The number of users unaffected vastly outweigh those who are - only 2 known cases vs 200 working without issue.
Further, changing password through System Preferences on the local device is not possible at site B, giving an error message and refusing to proceed; no issues at site A, even when changing the password to the same string as attempted without success at site B.
Lastly, network services requiring login can be accessed from any site, including B, using the correct password. Only the local device is affected by the issue, even when the hosted service server is using a Server 2012R2 AD for authentication.
Lastly, the issue has also been observed at another site, site C, which also has 2012R2 as AD server. All servers are in the same domain and a comparison of affected user objects on the 2012R2 and 2008R2 server does not show any discrepancy.
The below describes how the laptop is configured.
macOS Sierra and High Sierra (issue observed on both)
FileVault enabled
Device bound to Active Directory (Create mobile account at login)
Issue happens only at sites with Server 2012R2 as AD server
Kerberos & RADIUS authentication is performed at login (network payload in Jamf Pro config profile)
Can anyone help identify the cause of the above issue?
Posted on 10-10-2018 07:15 AM
@kidtrebor Hi,
This probably means there are issues with AD binding on these machines. The password is updated in AD but on the client machine the old password is effective. When the domain controller is not reachable, the user is able to log in with the old cached password.
Try to remove the binding and bind again, log out, make sure the machine is connected to the network and log in with the actual AD credentials.
Also, do you have any read only domain controllers in the forest?
Posted on 10-11-2018 07:23 AM
Hi rihardsp,
Thanks for the reply - I've re-bound the affected computer previously, to no avail.
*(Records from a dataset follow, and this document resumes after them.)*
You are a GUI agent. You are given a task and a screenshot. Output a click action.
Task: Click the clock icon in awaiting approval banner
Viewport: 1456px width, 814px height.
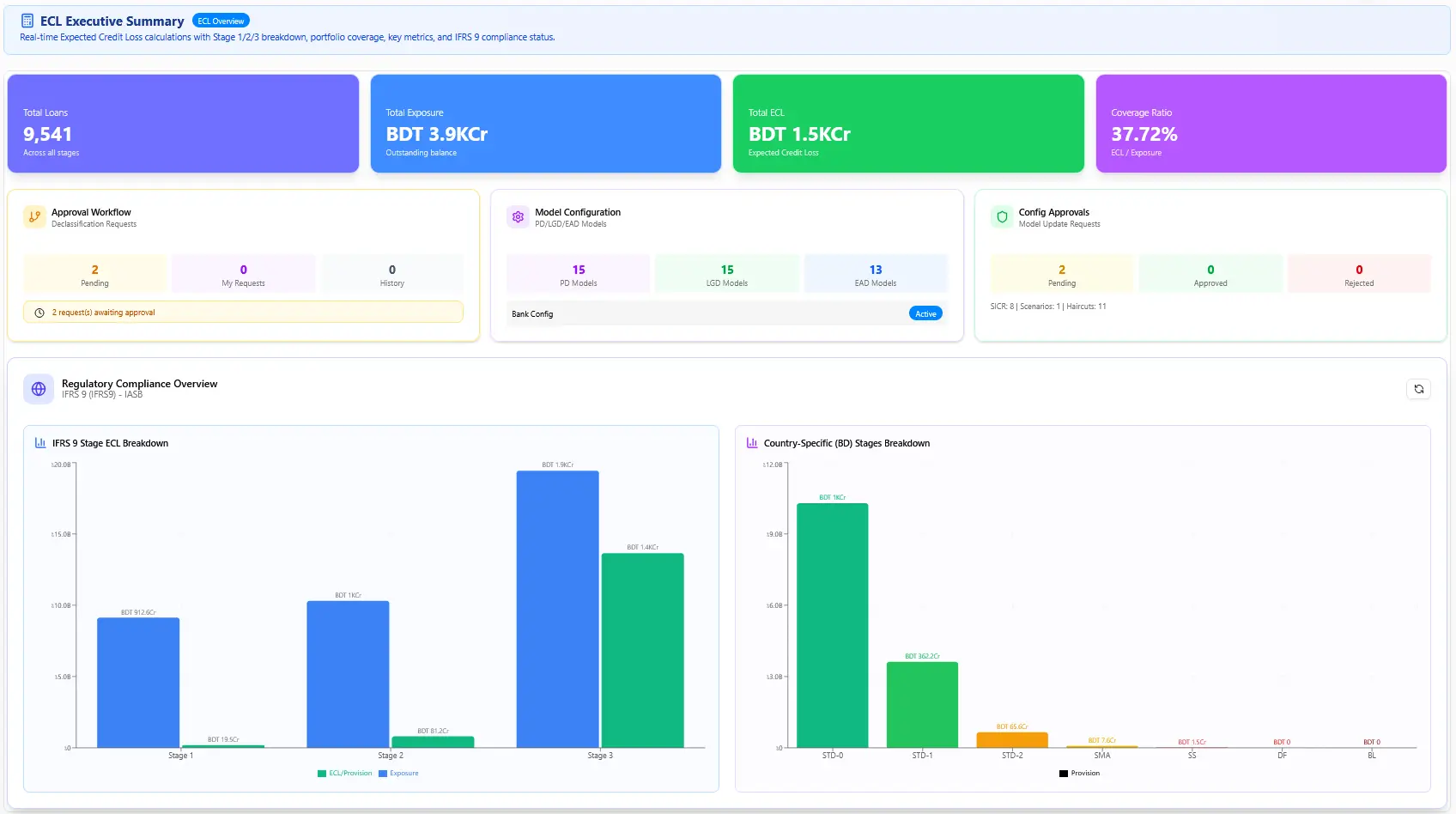[x=39, y=313]
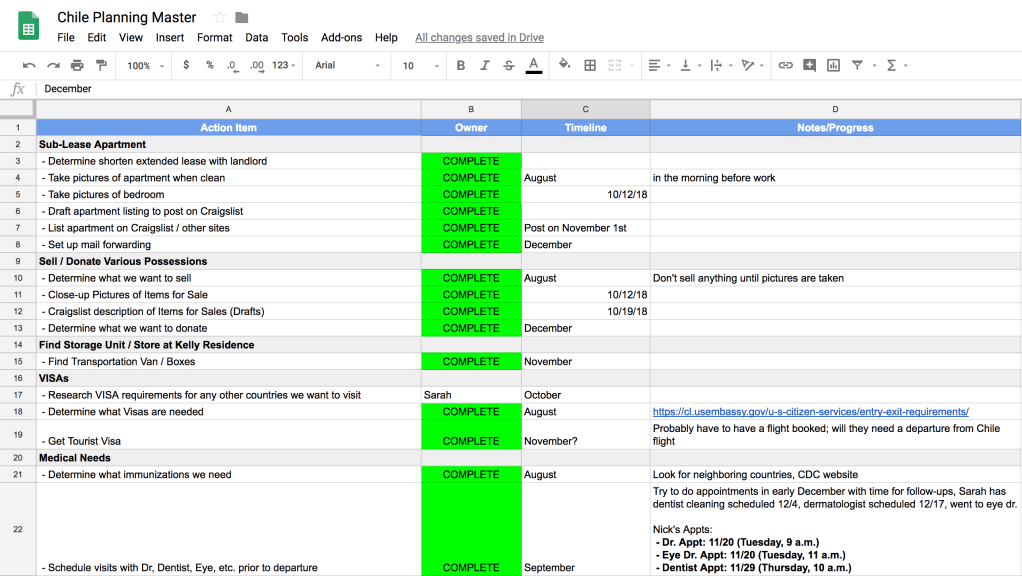This screenshot has width=1022, height=576.
Task: Click the undo arrow icon
Action: 29,66
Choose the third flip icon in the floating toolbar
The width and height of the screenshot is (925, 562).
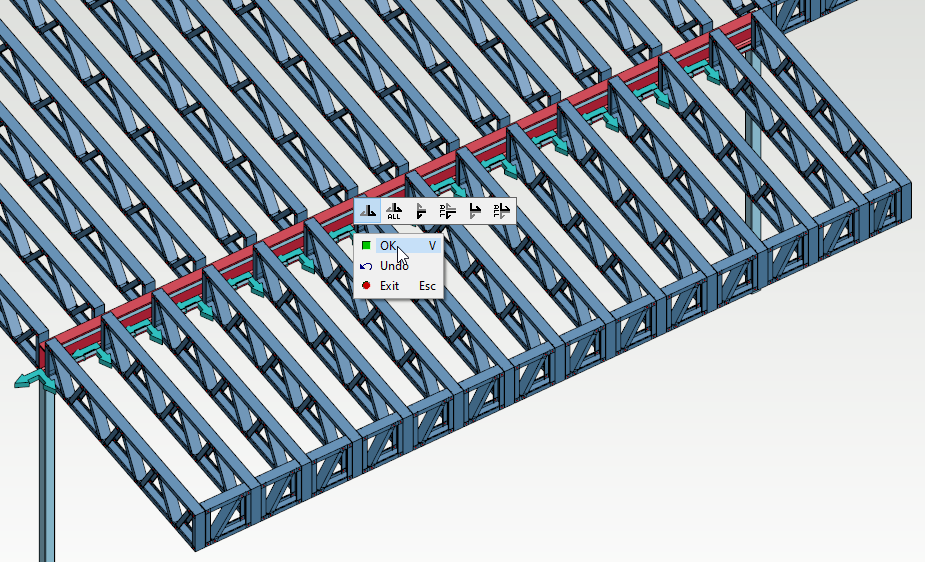tap(421, 211)
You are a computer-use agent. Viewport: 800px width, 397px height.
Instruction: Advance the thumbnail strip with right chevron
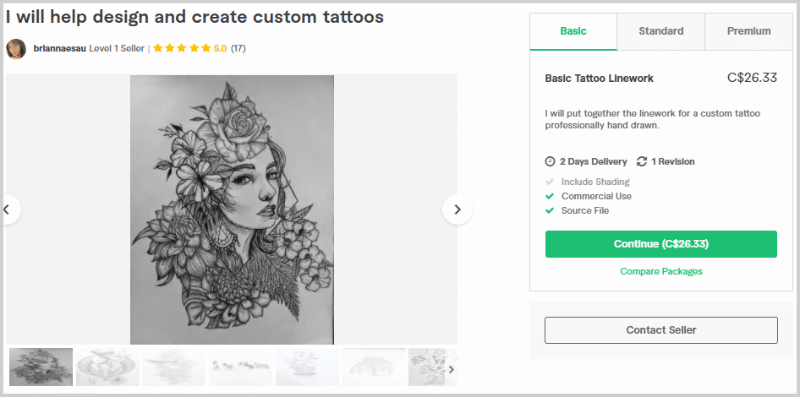point(451,369)
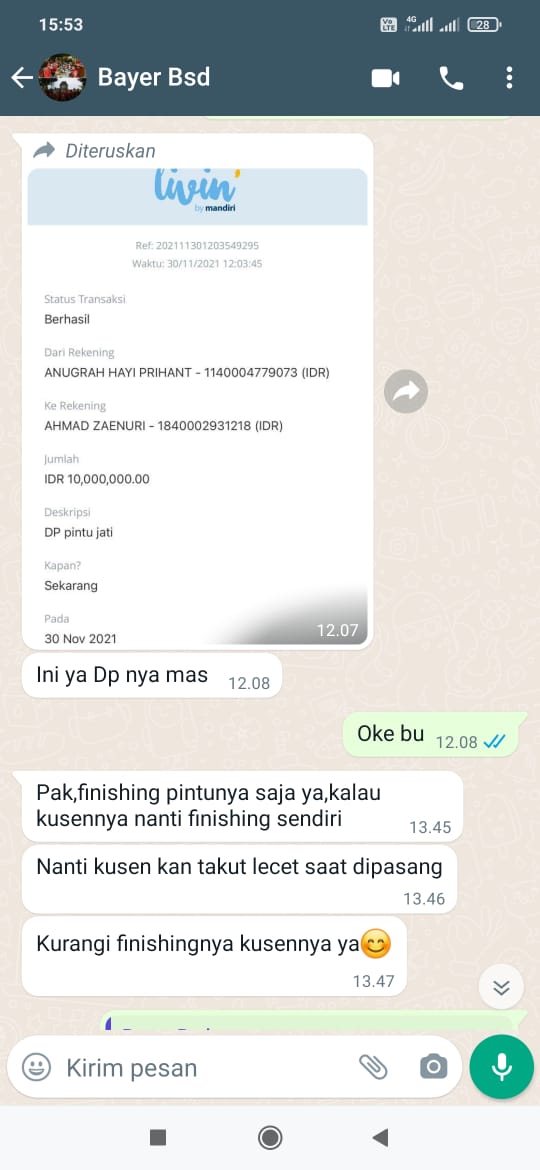The height and width of the screenshot is (1170, 540).
Task: Tap the green microphone voice message button
Action: pos(501,1067)
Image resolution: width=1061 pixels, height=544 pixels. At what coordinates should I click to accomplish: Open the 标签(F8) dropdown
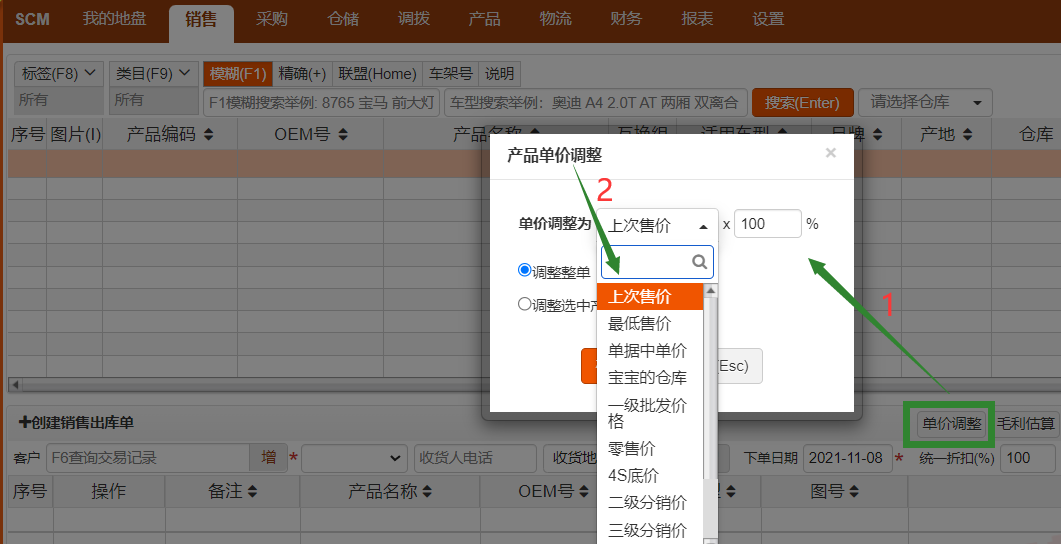click(59, 73)
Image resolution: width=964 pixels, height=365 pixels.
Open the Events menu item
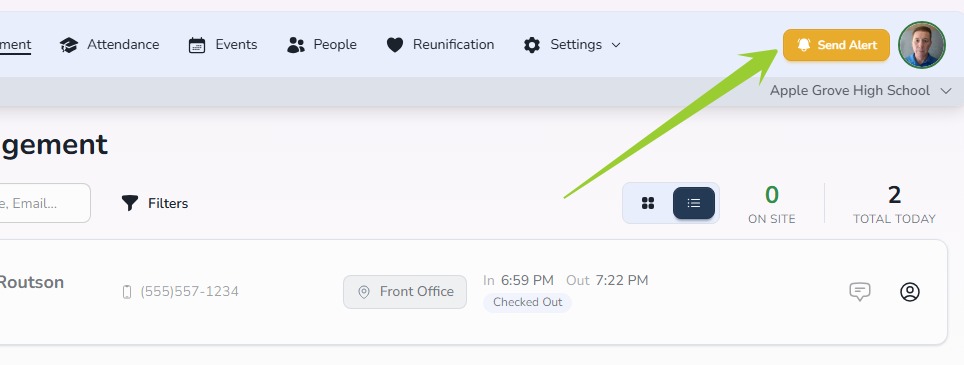click(223, 45)
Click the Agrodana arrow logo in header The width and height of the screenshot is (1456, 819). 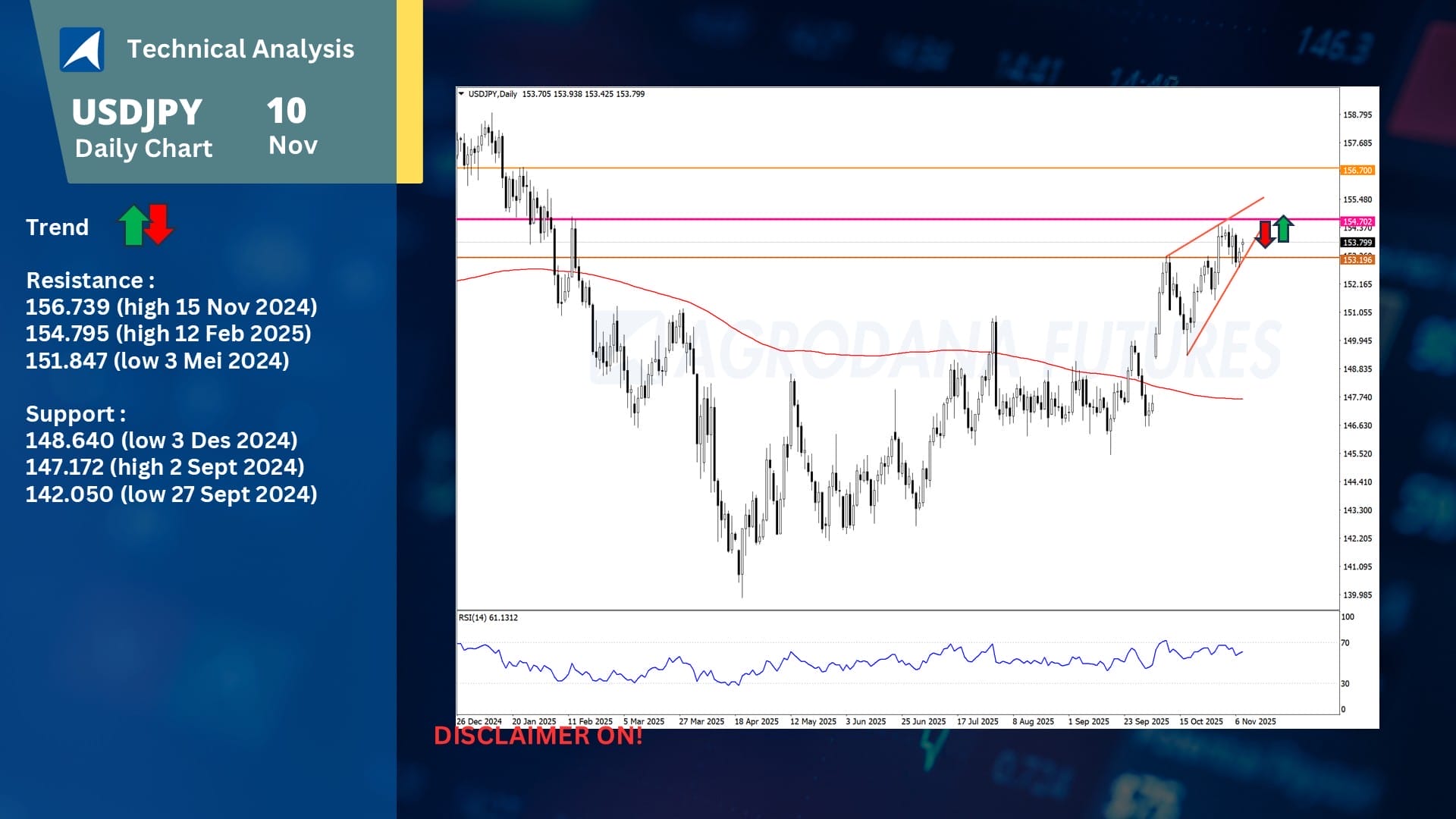(x=82, y=49)
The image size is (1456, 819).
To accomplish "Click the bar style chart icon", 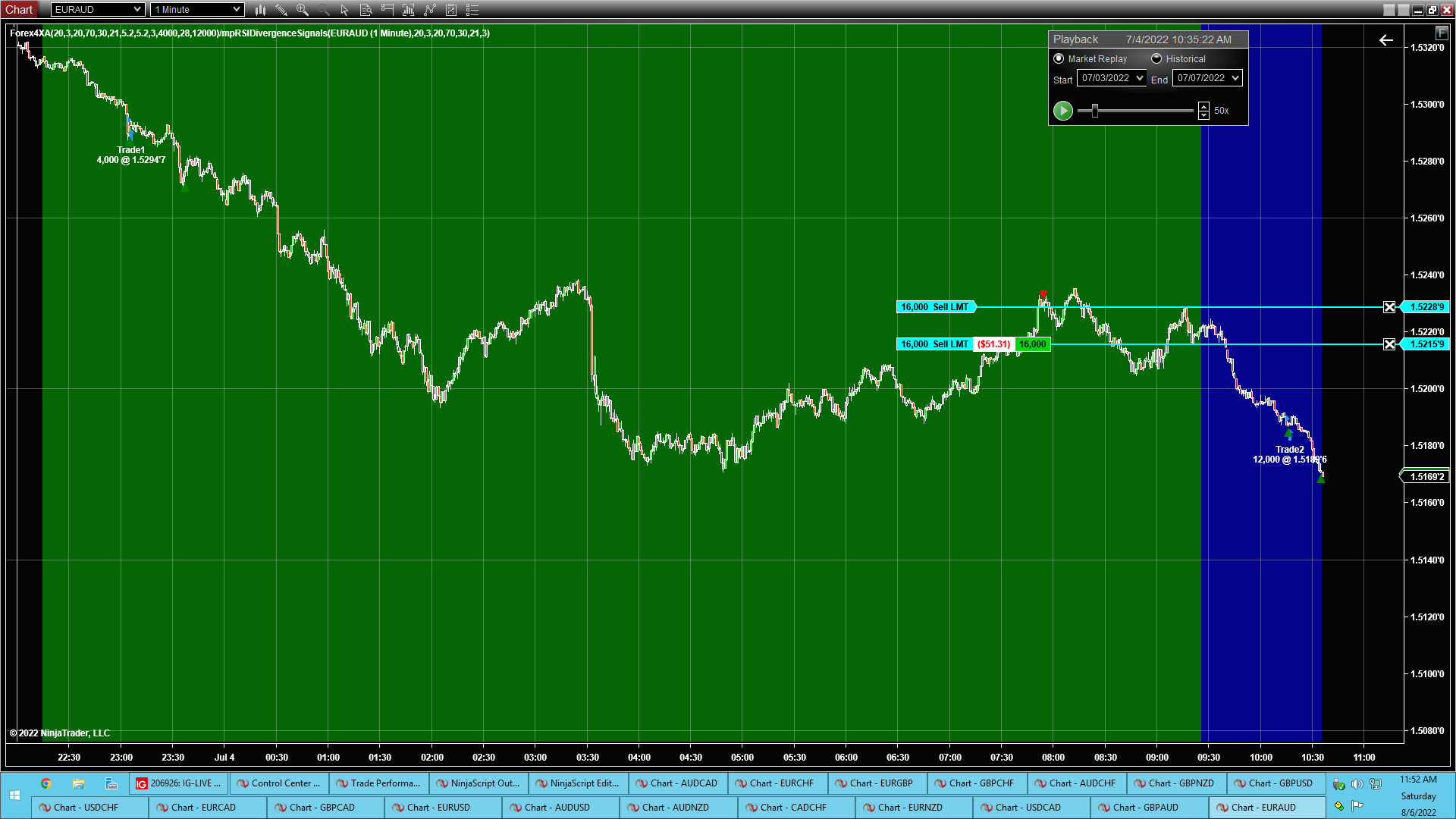I will click(x=260, y=10).
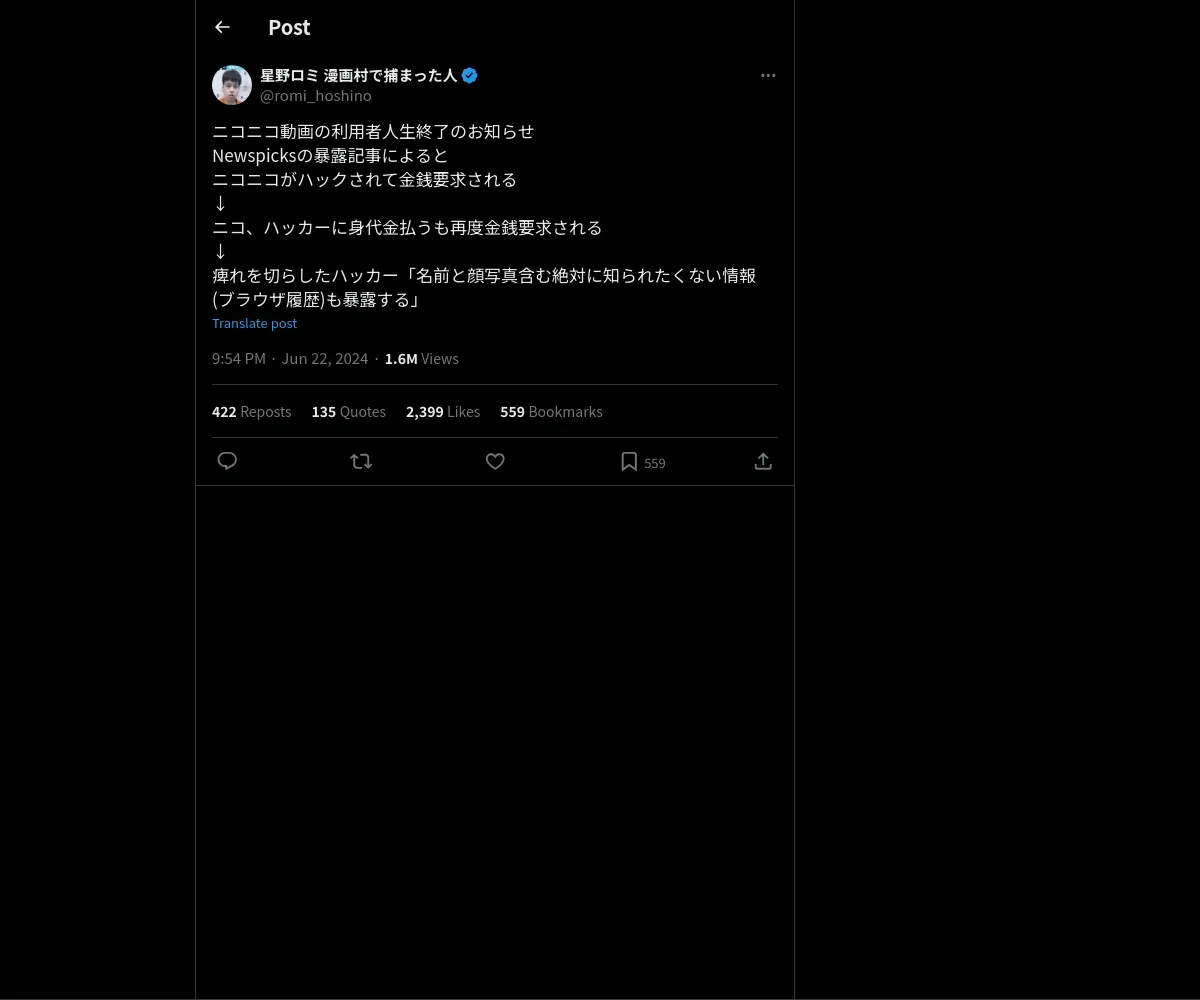The width and height of the screenshot is (1200, 1000).
Task: Click the Translate post link
Action: point(254,323)
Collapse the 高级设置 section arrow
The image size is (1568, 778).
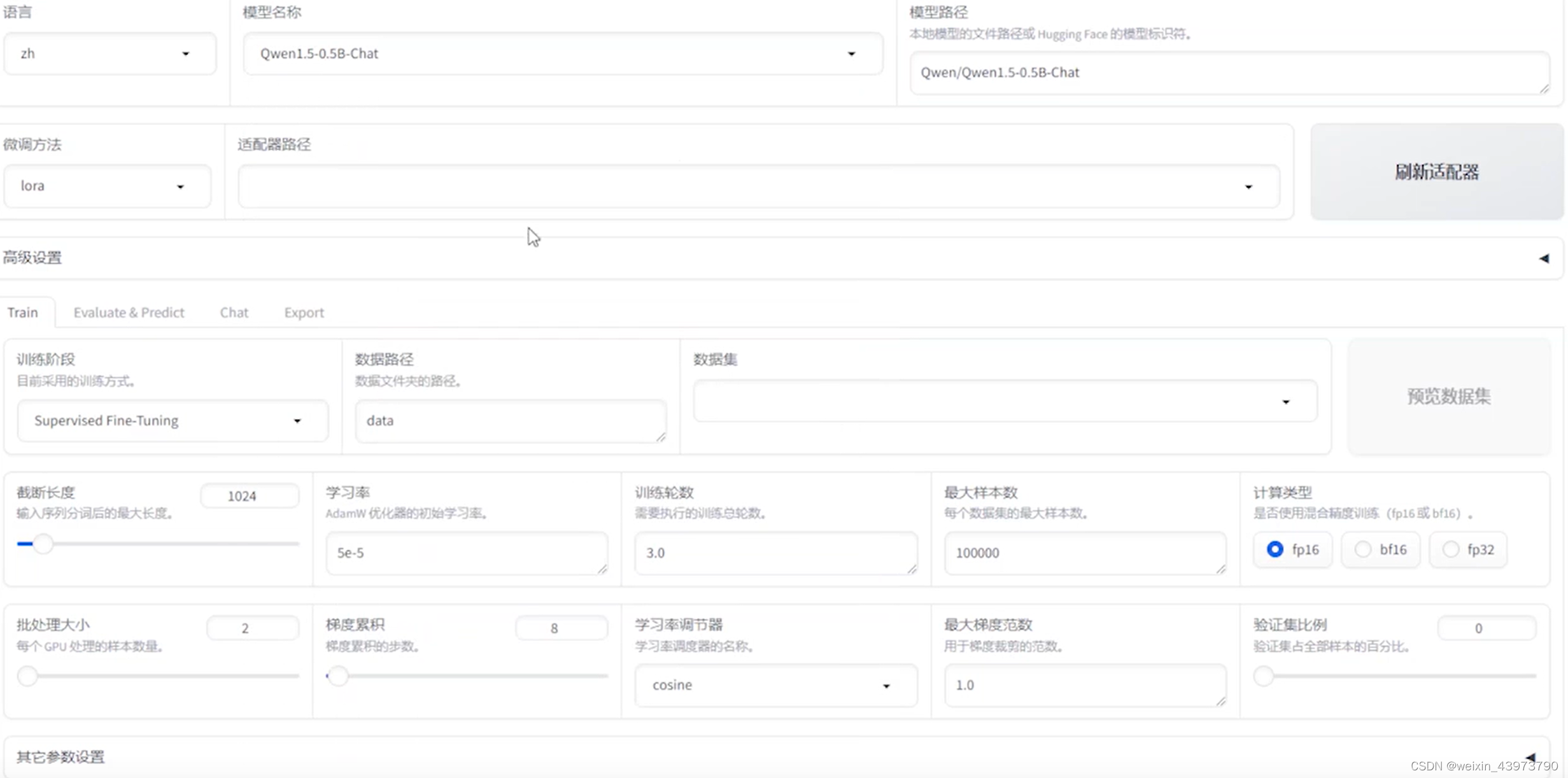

Further, if I unbind and try to rebind at site B, I just get an error saying Directory Utility can't find a domain controller.
Again, the issue is not observed at site A, so I don't think there is a straightforward bind issue - at site A I can log in with the correct password and change my password through system preferences. Move to site B and the issue arises.
Likewise I don't think there's a straightforward issue with the domain controller - Windows machines at site B can log in without issue. I'm also seeing the same problem at site C which, like site B, has a Server 2012R2 domain controller.
Interestingly a colleague of mine suggested checking which DC my Macbook is authenticating against using netstat and having done that a couple of times I'm seeing that the machine is reporting a few different domain controllers, which might account for why I'm seeing unpredictable results.
Further - the FQDN of the domain controller reported by netstat is malformed. Let's say the FQDN of the DC is server.domain.net - netstat is reporting it as server.domai.ldap - or in more detail, the hostname is shown, the domain is truncated to 5 characters and ".ldap" is appended.
Is that normal for netstat?
Posted on 10-11-2018 07:34 AM
Are you preferring a particular DC or are you leaving that blank? Try leaving that blank and just bind to domain.net. Also, can you verify that you can ping both domain.net and server.domain.net, is the responding IPs the same?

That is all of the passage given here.